HMRC is a vast sponge for financial information and will have carefully acquired and analyzed information from the Paradise Papers. However, unlike the Panama Papers, there were no headline-grabbing statistics published by HMRC, the number of inquiries opened and the tax recovered as a result. The information may have helped HMRC collect additional tax. However, if so, it appears its success has been on a much smaller scale and limited to helping inform highly technical counter-avoidance investigations – in the type of arrangements that are orchestrated on professional advice. with the intention of being fully tax compliant – although the sheer complexity and sometimes changing nature of UK tax law can sometimes result in a tax bill, regardless of whether it is successfully examined by HMRC .

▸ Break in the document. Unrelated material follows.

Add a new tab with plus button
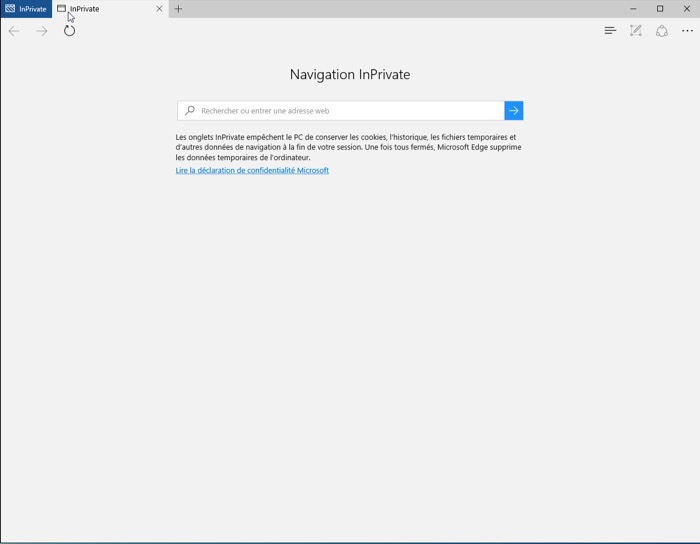Image resolution: width=700 pixels, height=544 pixels. (x=179, y=9)
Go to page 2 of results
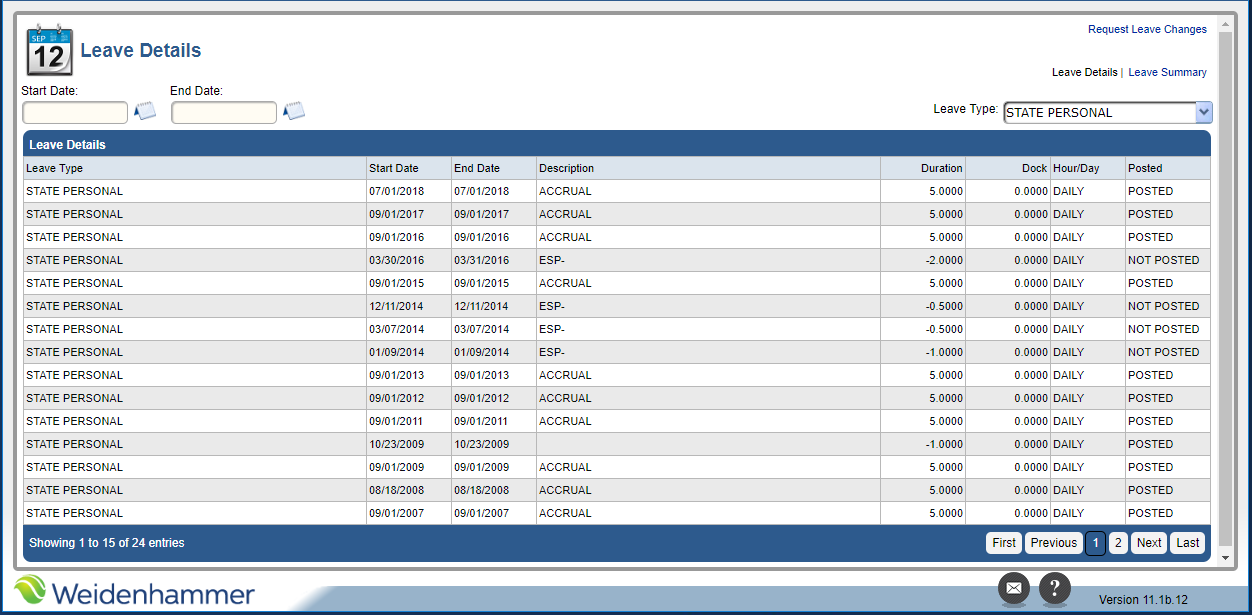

Increasingly over the past six years, HMRC has adopted a tactic of mass-mailing “reminder letters” to UK residents it has identified as having offshore connections. The letters refer to unspecified information about offshore income, gains or assets and suggest there may be more tax to pay – in which case recipients are urged to self-disclose any omissions under the implicit threat of a tax investigation. The letters are a very efficient use of scarce resources for HMRC, but they depend on taxpayers knowing they have, or think they might have, done something wrong. Wealthy, sophisticated clients of companies like Appleby want to believe they’ve done everything right on the best advice – so little choice for HMRC with its nudge methods too.

Keen to try and uncover global financial wrongdoing in general, rather than just UK tax avoidance, the ICIJ and its partners at the BBC and The Guardian made another offshore talk in October 2021 – the “Pandora Papers”, c. 12 million leaked documents are said to come from 14 different offshore service providers. It is too early to be sure what will happen in the UK. So far, it appears to be following the Paradise Papers model of embarrassing those whose privacy has been violated rather than reporting obvious deliberate wrongdoing. HMRC will eagerly seek to acquire anything that finds its way to the ICIJ and again HMRC will quietly continue its pursuit of underpaid tax.

Often blind to the differences between the two leaks, disappointed journalists and politicians have blamed an imagined failure on the part of HMRC to make Panama Papers-style forays into tax abuse with the Paradise Papers. Now, with the Pandora Papers, an HMRC inundated with ever more offshore information must also deal with national distractions from the unwinding of COVID support measures and seek to recover billions of pounds of COVID support fraud. What HMRC needs right now is not more information but more investigators. News crews bombarding HMRC with raw information is no substitute for that.

About the Author:

Andrew Park is a tax partner at Andersen LLP in London, specializing in tax investigations, voluntary disclosures and tax litigation.